– Nie ucieknie, zaufaj mi – uspokoił ją Bert. – Nie chcę podjeżdżać zbyt blisko, żeby nie zauważył, że go śledzimy.

Siedzimy? A więc do tego doszło? Megan nie czuła się z tym zbyt dobrze, ale chciała wiedzieć, dokąd jedzie Daniel. Przez następne chwile walczyły w niej dwa sprzeczne uczucia. Kto wie, jak by się to skończyło, ale po paru minutach znowu się zatrzymali. Tym razem nie na światłach, a przed podjazdem do wysokiego budynku.

– Poczekać na ciebie, czy sama sobie poradzisz? – spytał Bert.

Dopiero teraz zauważyła samochód Daniela zaparkowany przy schodach. Wewnątrz nie było nikogo.

– Poradzę sobie. – Zaczęła grzebać w torebce. – Ile ci jestem winna?

– Daj spokój. – Bert podjechał do głównego wejścia budynku. – Wyskakuj. Nie mogę tu długo stać.

Podziękowała staremu taksówkarzowi i wysiadła.

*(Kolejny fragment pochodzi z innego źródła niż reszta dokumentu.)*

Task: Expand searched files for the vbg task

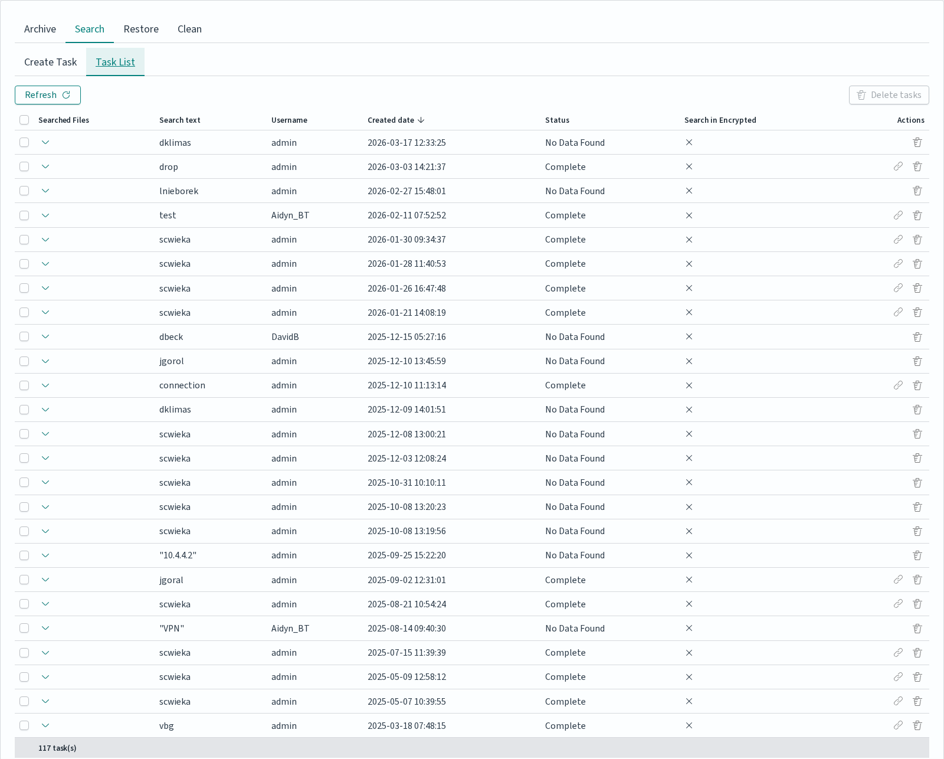Action: coord(45,725)
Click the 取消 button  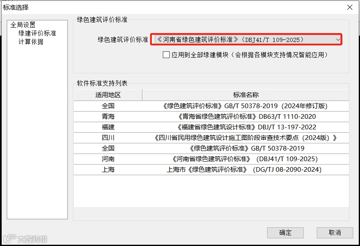335,232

Bez namysłu weszła do środka gmachu. Dopiero po chwili zrozumiała, że jest to jakaś instytucja, a nie dom prywatny. Wciągnęła w nozdrza charakterystyczny zapach.

– Przepraszam, gdzie jestem? – spytała kobietę siedzącą za długim, białym biurkiem.

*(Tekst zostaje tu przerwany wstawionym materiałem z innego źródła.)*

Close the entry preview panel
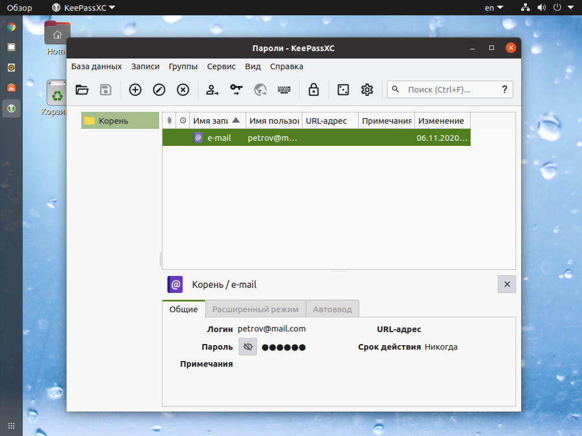Viewport: 582px width, 436px height. pyautogui.click(x=506, y=284)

To pytanie musiało zabrzmieć idiotycznie, ale kobieta nie wykazała zdziwienia.

– W szpitalu Netherham. Czym mogę pani służyć?

– W szpitalu? – powtórzyła.

– Oczywiście. Przed drzwiami jest tabliczka. O co pani chodzi?

Cały ten dialog musiał brzmieć dość dziwnie. Nikt przecież nie trafia przypadkiem do szpitala.

– Jechałam za panem Kellerem – wyjaśniła Megan. – Zgubił portfel i chciałam mu go oddać.

Kobieta zza biurka kiwnęła ze zrozumieniem głową.

– Poszedł do syna – powiedziała. – Jest w sali na końcu korytarza.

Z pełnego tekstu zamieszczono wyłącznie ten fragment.